WHAT TO DO:
For the entries below, return the line holding "The image size is (965, 526)." together with all lines after it, unchanged, and leave every picture out.

SUPPLIED MATERIAL:
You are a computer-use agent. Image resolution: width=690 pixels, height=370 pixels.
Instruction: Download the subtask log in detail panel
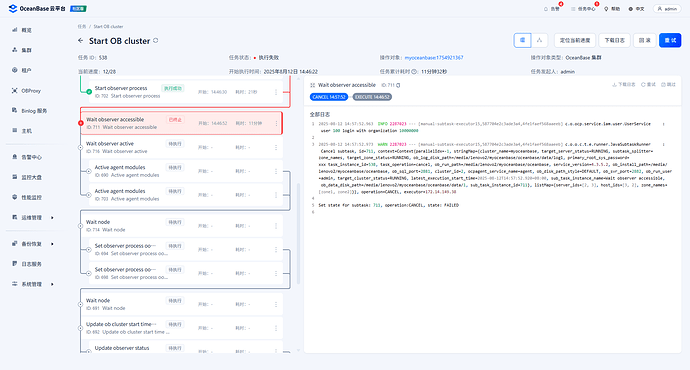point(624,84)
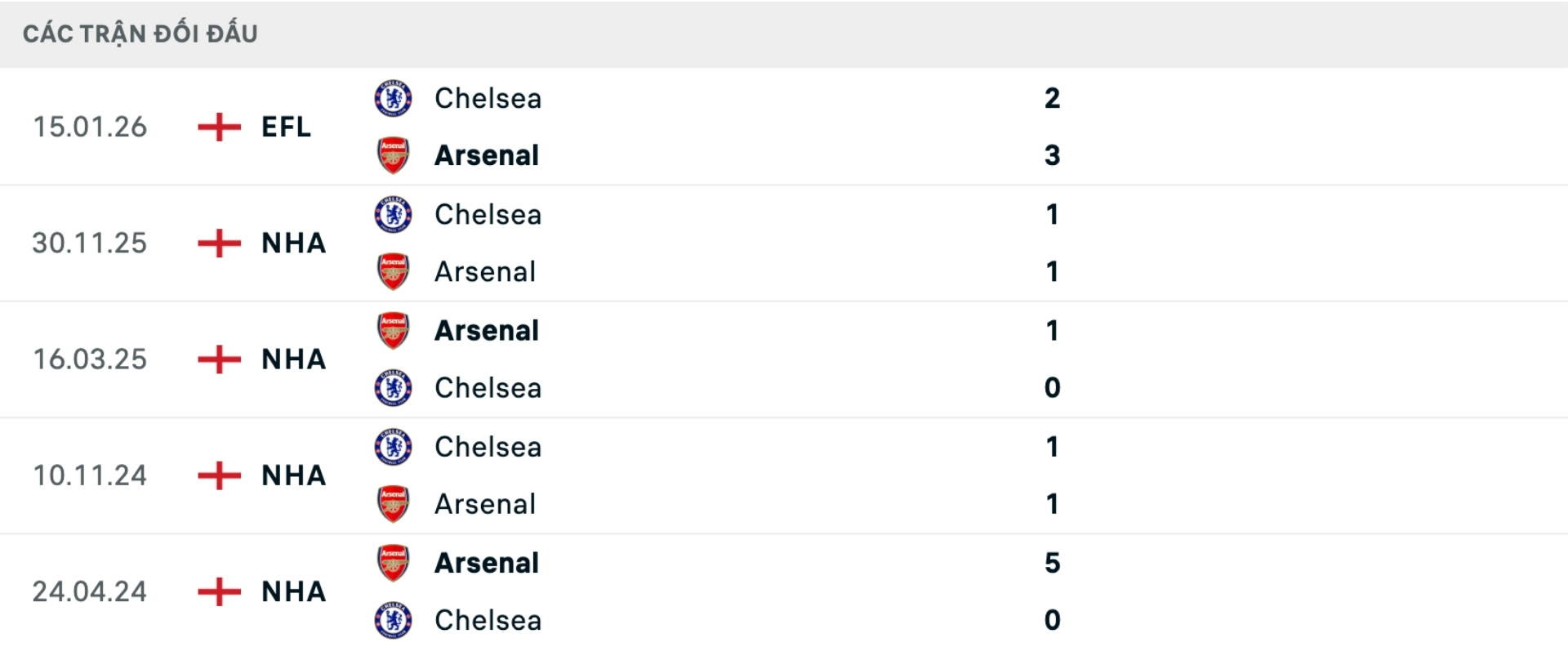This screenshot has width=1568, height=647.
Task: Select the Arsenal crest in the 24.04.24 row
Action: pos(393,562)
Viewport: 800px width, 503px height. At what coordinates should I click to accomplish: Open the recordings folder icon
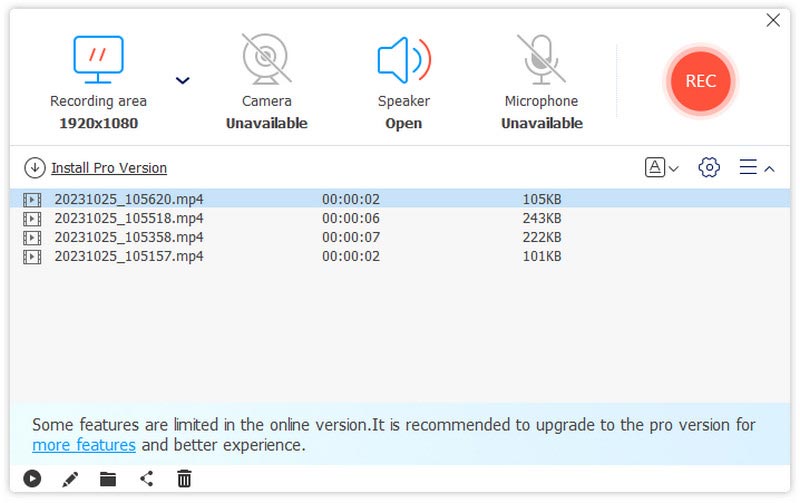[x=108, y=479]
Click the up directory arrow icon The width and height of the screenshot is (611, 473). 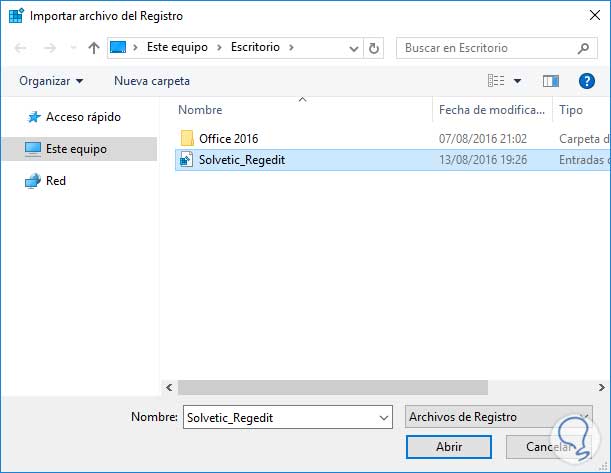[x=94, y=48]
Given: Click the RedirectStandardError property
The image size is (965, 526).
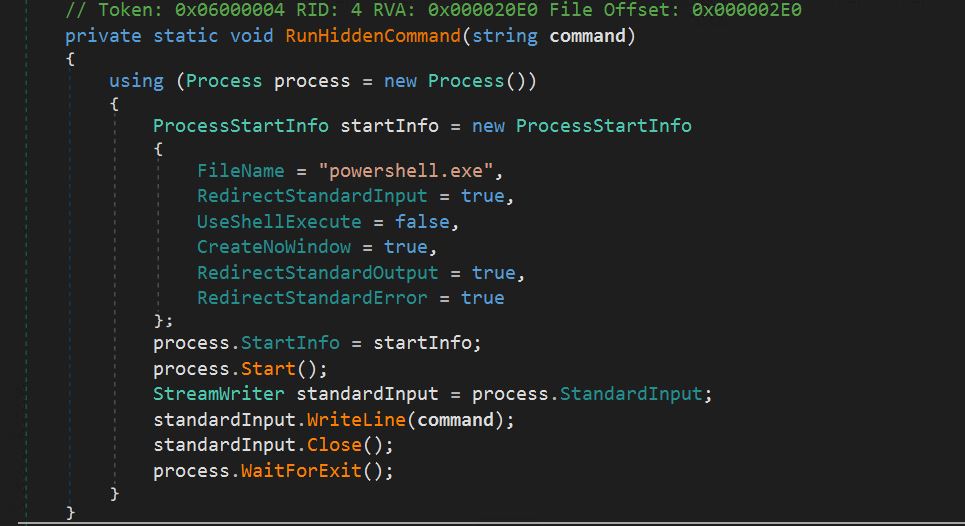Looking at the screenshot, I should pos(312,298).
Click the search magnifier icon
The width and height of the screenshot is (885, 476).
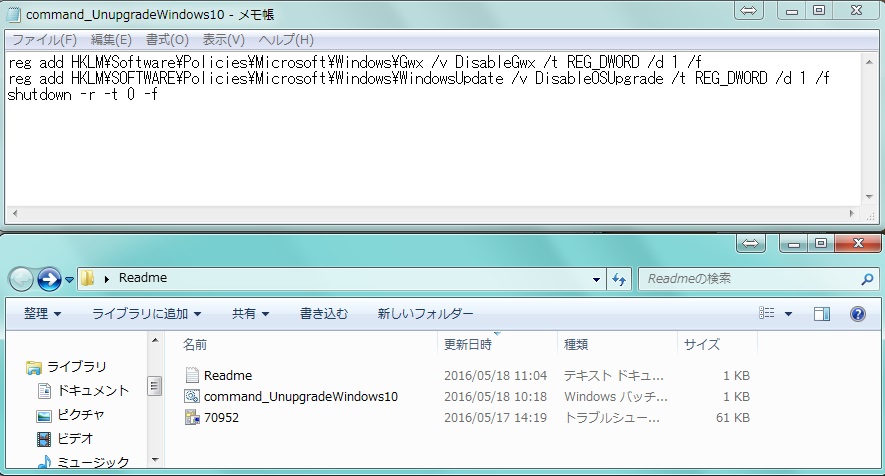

SOLVED PROBLEM:
The image size is (965, 526).
Looking at the screenshot, I should pos(312,298).
Click the search magnifier icon
The width and height of the screenshot is (885, 476).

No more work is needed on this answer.